■ Exercise directions ■
Would you set down every entry again, exactly as written?

##### Input

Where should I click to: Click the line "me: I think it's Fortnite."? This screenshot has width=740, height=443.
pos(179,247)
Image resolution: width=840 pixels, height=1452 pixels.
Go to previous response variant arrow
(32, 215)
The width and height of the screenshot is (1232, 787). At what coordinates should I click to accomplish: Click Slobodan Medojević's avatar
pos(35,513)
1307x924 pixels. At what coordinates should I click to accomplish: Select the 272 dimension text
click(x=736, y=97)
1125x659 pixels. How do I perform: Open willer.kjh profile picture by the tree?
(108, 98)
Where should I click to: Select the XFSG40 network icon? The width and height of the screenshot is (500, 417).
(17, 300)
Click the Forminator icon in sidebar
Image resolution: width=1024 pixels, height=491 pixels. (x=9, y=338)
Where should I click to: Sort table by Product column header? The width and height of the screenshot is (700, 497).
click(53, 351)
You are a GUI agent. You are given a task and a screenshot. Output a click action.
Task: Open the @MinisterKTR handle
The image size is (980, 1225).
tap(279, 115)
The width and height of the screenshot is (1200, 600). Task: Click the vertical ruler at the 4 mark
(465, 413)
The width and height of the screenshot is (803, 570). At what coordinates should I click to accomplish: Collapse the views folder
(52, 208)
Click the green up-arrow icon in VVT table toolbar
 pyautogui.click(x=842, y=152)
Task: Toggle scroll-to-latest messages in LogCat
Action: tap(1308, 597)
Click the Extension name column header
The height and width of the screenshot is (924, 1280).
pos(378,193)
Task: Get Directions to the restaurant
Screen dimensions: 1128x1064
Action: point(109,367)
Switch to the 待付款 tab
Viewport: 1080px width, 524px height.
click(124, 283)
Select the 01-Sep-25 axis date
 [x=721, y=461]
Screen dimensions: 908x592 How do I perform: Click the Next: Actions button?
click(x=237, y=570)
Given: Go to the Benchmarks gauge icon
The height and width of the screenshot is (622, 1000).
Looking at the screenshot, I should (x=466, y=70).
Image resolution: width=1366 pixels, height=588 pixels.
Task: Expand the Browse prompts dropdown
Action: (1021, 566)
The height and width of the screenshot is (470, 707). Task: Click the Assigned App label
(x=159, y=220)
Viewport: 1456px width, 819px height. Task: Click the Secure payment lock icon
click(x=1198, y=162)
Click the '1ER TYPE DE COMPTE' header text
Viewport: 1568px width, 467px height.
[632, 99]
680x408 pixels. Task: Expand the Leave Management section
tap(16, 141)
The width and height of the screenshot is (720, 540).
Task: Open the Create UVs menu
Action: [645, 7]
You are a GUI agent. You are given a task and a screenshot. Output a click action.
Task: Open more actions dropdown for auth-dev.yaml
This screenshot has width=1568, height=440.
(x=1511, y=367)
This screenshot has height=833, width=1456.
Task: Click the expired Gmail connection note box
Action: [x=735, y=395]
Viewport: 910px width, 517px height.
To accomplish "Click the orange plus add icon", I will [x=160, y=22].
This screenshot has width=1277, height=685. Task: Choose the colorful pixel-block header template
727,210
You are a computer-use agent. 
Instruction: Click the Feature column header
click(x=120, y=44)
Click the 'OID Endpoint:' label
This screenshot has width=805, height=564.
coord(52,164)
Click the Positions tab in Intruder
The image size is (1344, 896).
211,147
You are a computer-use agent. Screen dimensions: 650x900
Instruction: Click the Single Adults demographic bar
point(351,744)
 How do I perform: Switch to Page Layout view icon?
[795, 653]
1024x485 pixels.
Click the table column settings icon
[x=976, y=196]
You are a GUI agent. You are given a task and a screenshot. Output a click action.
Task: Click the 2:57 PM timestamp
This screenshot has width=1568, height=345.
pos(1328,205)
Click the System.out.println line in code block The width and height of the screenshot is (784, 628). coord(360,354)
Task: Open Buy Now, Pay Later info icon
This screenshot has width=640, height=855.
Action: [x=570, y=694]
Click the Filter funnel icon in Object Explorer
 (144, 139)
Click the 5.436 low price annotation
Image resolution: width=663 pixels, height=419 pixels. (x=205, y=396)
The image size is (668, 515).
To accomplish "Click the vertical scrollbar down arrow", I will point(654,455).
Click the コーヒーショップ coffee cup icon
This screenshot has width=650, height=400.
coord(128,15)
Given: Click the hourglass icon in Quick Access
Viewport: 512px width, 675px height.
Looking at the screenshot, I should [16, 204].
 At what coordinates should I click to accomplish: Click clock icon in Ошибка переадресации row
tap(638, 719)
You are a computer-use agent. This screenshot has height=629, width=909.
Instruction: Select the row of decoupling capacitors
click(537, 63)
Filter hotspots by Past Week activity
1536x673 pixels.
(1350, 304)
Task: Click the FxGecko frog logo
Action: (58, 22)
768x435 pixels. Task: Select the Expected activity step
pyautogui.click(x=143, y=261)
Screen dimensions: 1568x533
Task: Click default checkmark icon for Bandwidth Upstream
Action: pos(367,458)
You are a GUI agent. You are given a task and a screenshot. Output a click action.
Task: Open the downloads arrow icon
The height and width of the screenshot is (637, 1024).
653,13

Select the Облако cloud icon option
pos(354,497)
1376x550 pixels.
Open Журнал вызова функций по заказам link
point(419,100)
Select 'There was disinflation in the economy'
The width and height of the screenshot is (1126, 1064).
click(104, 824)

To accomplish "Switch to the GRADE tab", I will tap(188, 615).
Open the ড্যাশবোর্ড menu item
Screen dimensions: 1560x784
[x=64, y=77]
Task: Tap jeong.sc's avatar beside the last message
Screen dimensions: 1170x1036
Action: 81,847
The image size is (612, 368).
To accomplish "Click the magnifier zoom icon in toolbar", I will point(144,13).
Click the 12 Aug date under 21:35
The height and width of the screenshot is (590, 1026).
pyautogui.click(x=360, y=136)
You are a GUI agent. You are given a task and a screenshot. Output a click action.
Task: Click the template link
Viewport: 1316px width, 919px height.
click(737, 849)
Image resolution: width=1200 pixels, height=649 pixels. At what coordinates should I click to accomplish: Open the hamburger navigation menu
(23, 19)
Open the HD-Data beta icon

##########

■ The completed task ■
Where should I click to: Click the line "me: I think it's Fortnite."? This screenshot has width=740, height=443.
pos(179,247)
Image resolution: width=840 pixels, height=1452 pixels.
Go to previous response variant arrow
(32, 215)
The width and height of the screenshot is (1232, 787). At what coordinates should I click to accomplish: Click Slobodan Medojević's avatar
pos(35,513)
1307x924 pixels. At what coordinates should I click to accomplish: Select the 272 dimension text
click(x=736, y=97)
1125x659 pixels. How do I perform: Open willer.kjh profile picture by the tree?
(108, 98)
Where should I click to: Select the XFSG40 network icon? The width and height of the screenshot is (500, 417).
(17, 300)
Click the Forminator icon in sidebar
Image resolution: width=1024 pixels, height=491 pixels. (x=9, y=338)
Where should I click to: Sort table by Product column header? The width and height of the screenshot is (700, 497).
click(53, 351)
You are a GUI agent. You are given a task and a screenshot. Output a click action.
Task: Open the @MinisterKTR handle
The image size is (980, 1225).
tap(279, 115)
The width and height of the screenshot is (1200, 600). Task: Click the vertical ruler at the 4 mark
(465, 413)
The width and height of the screenshot is (803, 570). At what coordinates should I click to accomplish: Collapse the views folder
(52, 208)
Click the green up-arrow icon in VVT table toolbar
 pyautogui.click(x=842, y=152)
Task: Toggle scroll-to-latest messages in LogCat
Action: tap(1308, 597)
Click the Extension name column header
The height and width of the screenshot is (924, 1280).
pos(378,193)
Task: Get Directions to the restaurant
Screen dimensions: 1128x1064
Action: point(109,367)
Switch to the 待付款 tab
Viewport: 1080px width, 524px height.
click(124, 283)
Select the 01-Sep-25 axis date
 [x=721, y=461]
Screen dimensions: 908x592 How do I perform: Click the Next: Actions button?
click(x=237, y=570)
Given: Go to the Benchmarks gauge icon
The height and width of the screenshot is (622, 1000).
Looking at the screenshot, I should (x=466, y=70).
Image resolution: width=1366 pixels, height=588 pixels.
Task: Expand the Browse prompts dropdown
Action: (1021, 566)
The height and width of the screenshot is (470, 707). Task: Click the Assigned App label
(x=159, y=220)
Viewport: 1456px width, 819px height. Task: Click the Secure payment lock icon
click(x=1198, y=162)
Click the '1ER TYPE DE COMPTE' header text
Viewport: 1568px width, 467px height.
[632, 99]
680x408 pixels. Task: Expand the Leave Management section
tap(16, 141)
The width and height of the screenshot is (720, 540).
Task: Open the Create UVs menu
Action: [645, 7]
You are a GUI agent. You are given a task and a screenshot. Output a click action.
Task: Open more actions dropdown for auth-dev.yaml
This screenshot has width=1568, height=440.
(x=1511, y=367)
This screenshot has height=833, width=1456.
Task: Click the expired Gmail connection note box
Action: [x=735, y=395]
Viewport: 910px width, 517px height.
To accomplish "Click the orange plus add icon", I will [x=160, y=22].
This screenshot has width=1277, height=685. Task: Choose the colorful pixel-block header template
727,210
You are a computer-use agent. 
Instruction: Click the Feature column header
click(x=120, y=44)
Click the 'OID Endpoint:' label
This screenshot has width=805, height=564.
coord(52,164)
Click the Positions tab in Intruder
The image size is (1344, 896).
211,147
You are a computer-use agent. Screen dimensions: 650x900
Instruction: Click the Single Adults demographic bar
point(351,744)
 How do I perform: Switch to Page Layout view icon?
[795, 653]
1024x485 pixels.
Click the table column settings icon
[x=976, y=196]
You are a GUI agent. You are given a task and a screenshot. Output a click action.
Task: Click the 2:57 PM timestamp
This screenshot has width=1568, height=345.
pos(1328,205)
Click the System.out.println line in code block The width and height of the screenshot is (784, 628). coord(360,354)
Task: Open Buy Now, Pay Later info icon
This screenshot has width=640, height=855.
Action: [x=570, y=694]
Click the Filter funnel icon in Object Explorer
 (144, 139)
Click the 5.436 low price annotation
Image resolution: width=663 pixels, height=419 pixels. (x=205, y=396)
The image size is (668, 515).
To accomplish "Click the vertical scrollbar down arrow", I will point(654,455).
Click the コーヒーショップ coffee cup icon
This screenshot has width=650, height=400.
coord(128,15)
Given: Click the hourglass icon in Quick Access
Viewport: 512px width, 675px height.
Looking at the screenshot, I should [16, 204].
 At what coordinates should I click to accomplish: Click clock icon in Ошибка переадресации row
tap(638, 719)
You are a computer-use agent. This screenshot has height=629, width=909.
Instruction: Select the row of decoupling capacitors
click(537, 63)
Filter hotspots by Past Week activity
1536x673 pixels.
(1350, 304)
Task: Click the FxGecko frog logo
Action: (58, 22)
768x435 pixels. Task: Select the Expected activity step
pyautogui.click(x=143, y=261)
Screen dimensions: 1568x533
Task: Click default checkmark icon for Bandwidth Upstream
Action: pos(367,458)
You are a GUI agent. You are given a task and a screenshot. Output a click action.
Task: Open the downloads arrow icon
The height and width of the screenshot is (637, 1024).
653,13

Select the Облако cloud icon option
pos(354,497)
1376x550 pixels.
Open Журнал вызова функций по заказам link
point(419,100)
Select 'There was disinflation in the economy'
The width and height of the screenshot is (1126, 1064).
click(104, 824)

To accomplish "Switch to the GRADE tab", I will tap(188, 615).
Open the ড্যাশবোর্ড menu item
Screen dimensions: 1560x784
[x=64, y=77]
Task: Tap jeong.sc's avatar beside the last message
Screen dimensions: 1170x1036
Action: 81,847
The image size is (612, 368).
To accomplish "Click the magnifier zoom icon in toolbar", I will point(144,13).
Click the 12 Aug date under 21:35
The height and width of the screenshot is (590, 1026).
pyautogui.click(x=360, y=136)
You are a GUI agent. You are given a task and a screenshot. Output a click action.
Task: Click the template link
Viewport: 1316px width, 919px height.
click(737, 849)
Image resolution: width=1200 pixels, height=649 pixels. At what coordinates should I click to accomplish: Open the hamburger navigation menu
(23, 19)
Open the HD-Data beta icon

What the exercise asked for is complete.